I fell to my knees, as my senses became distorted – I could feel the bacteria dying on my fingers, I could smell the iron leeching out of my bloody mouth.

My health bar was quickly jumping into the red, and my OS took charge again. It found a member of the crowd mind that had medical training – she had worked as a nurse for years.  Rushed her over to my side, as I curled into a ball by the bench.

Sasha and the OS didn’t let her talk.  She just tore off her own t-shirt, down to a blue sports bra, and used it to cover my mouth like a gag.  Propped me up and walked me slowly over to Sea Life, demanding to use the restroom. No one could see me but her.

With the last of my Reservoir depleated, the invisibility blanket collapsed, as did I.  I woke up briefly as she cleaned up the blood that had seeped out of my mouth, saturating the front of my dress.  I don’t remember much of anything else, except for calling for Susanna, throwing up a black, sticky mass the size of my fist into the sink, and trying to drink from the soap dispenser.

A few minutes later Susanna rushed in, and gave the good samaritan robot her mind back, minus any memories of what just happened.

“Are you insane?” Her yelp shot through my mind for the next few hours, as I drifted in the warm, white, world beyond our own.  I remember the sounds of the U-Bahn, and the smell of my neighborhood, but little more than that.  My fever dreams had plague nightmares.

I woke up a few hours ago – in the middle of the night – on my bed, attached to multiple IVs.  I had enough strength to look over at my arm, and it was little more than loose skin, deteriorated muscle and bone, with large brown splotches everywhere.  My body hair had fallen out.

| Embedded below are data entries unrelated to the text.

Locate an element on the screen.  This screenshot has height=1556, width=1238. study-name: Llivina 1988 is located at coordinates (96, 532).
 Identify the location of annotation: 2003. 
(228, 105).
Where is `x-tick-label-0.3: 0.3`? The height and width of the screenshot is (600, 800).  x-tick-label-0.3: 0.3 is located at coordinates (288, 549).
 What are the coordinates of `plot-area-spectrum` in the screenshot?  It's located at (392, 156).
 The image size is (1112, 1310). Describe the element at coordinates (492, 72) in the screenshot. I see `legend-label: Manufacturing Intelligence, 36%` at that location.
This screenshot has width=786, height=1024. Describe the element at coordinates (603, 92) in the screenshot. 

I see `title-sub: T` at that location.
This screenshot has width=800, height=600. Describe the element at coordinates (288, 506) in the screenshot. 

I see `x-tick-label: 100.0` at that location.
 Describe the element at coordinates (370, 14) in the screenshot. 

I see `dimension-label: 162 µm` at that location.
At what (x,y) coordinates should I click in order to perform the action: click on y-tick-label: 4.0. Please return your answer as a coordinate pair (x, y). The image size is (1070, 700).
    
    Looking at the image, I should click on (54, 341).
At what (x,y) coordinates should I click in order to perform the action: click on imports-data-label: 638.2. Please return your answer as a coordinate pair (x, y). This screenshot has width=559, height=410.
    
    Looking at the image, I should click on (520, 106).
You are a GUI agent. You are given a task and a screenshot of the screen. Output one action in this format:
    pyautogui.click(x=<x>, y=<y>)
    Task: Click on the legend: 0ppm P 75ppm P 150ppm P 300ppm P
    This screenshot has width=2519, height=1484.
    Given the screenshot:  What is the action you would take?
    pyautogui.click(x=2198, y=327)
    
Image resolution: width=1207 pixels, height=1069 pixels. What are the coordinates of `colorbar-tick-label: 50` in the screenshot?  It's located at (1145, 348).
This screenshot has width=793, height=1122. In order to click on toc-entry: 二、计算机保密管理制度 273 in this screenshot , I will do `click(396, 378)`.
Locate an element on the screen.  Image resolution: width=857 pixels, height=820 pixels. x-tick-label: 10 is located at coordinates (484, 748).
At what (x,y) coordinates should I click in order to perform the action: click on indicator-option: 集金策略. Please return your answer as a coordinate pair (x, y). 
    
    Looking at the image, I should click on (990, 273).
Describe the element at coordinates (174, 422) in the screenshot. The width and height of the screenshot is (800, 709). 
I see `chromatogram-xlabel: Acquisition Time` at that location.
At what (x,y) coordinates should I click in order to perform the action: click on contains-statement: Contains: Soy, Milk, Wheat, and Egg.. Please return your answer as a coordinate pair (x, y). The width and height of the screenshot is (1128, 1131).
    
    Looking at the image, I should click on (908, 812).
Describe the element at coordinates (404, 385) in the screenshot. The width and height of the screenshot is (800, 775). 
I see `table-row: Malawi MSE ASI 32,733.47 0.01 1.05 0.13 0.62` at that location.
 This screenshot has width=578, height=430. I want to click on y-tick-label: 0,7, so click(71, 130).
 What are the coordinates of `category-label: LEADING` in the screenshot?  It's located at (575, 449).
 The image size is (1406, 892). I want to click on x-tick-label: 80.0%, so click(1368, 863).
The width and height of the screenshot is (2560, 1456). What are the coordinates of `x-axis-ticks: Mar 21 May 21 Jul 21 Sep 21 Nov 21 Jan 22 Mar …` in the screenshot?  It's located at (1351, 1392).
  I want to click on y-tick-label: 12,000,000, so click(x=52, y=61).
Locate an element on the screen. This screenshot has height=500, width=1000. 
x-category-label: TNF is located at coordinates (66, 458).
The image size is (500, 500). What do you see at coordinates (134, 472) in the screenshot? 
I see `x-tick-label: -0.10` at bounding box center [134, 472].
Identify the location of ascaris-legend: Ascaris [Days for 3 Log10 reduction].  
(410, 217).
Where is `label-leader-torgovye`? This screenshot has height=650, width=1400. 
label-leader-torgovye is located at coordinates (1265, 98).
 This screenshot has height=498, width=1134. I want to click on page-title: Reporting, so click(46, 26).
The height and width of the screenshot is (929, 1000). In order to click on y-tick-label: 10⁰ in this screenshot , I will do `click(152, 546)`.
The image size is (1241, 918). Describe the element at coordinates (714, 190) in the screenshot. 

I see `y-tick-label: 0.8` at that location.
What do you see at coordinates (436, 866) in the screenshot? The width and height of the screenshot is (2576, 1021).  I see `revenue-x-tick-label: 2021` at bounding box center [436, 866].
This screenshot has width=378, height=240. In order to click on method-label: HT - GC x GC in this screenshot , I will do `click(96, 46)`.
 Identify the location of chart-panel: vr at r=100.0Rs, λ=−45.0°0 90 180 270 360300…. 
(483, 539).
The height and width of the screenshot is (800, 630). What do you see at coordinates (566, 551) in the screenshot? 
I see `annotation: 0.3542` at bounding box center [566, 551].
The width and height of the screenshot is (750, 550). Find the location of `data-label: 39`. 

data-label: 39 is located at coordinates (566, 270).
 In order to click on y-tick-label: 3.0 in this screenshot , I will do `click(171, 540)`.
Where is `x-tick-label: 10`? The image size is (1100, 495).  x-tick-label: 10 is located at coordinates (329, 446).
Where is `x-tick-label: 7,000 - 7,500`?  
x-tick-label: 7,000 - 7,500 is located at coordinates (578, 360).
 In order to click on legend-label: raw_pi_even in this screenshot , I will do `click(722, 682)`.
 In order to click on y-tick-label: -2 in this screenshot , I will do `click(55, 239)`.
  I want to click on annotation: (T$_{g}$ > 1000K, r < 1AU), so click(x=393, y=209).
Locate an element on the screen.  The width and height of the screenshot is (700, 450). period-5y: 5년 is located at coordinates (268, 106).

Susanna was sitting by the bed, staring at me with mother’s eyes.

She didn’t have to explain.  I tried to ride a bicycle on the autobahn, and crashed into the world.

The invisibility routine was for defensive purposes only, as a last resort.  Every person that you tried to fool took dozens of calories a second.  With the radius I chose, I was few minutes away from organ collapse.  I had lost 15 pounds in a few minutes.

I’m going to be out for the count for a few days, at least, as my OS completely cycles through the critical repairs.   Then, I’m going to have to gorge myself for at least a week, on sweets and meats, just to get healthy enough for explosive diarrhea.

I never liked being sick in bed,  not even with my mother doting after me.  Unable to function without aching, I would rather just limp myself through the waking world, grin and bearing the fever, or sniffles, or whatever bothered my little girl self.

Now, I can barely imagine even beating my heart without assistance.  It’s like my body is a shooting range target, the kind you see on dubbed American crime shows, and every square centimeter is full of holes.

It’s clear I’m going to get better – the Collective already have too much invested in me to let me go.

It’s also clear that I don’t know what the fuck I’m doing, and it scares me.

My own body, still shriveled and wheezing, scares me to pieces.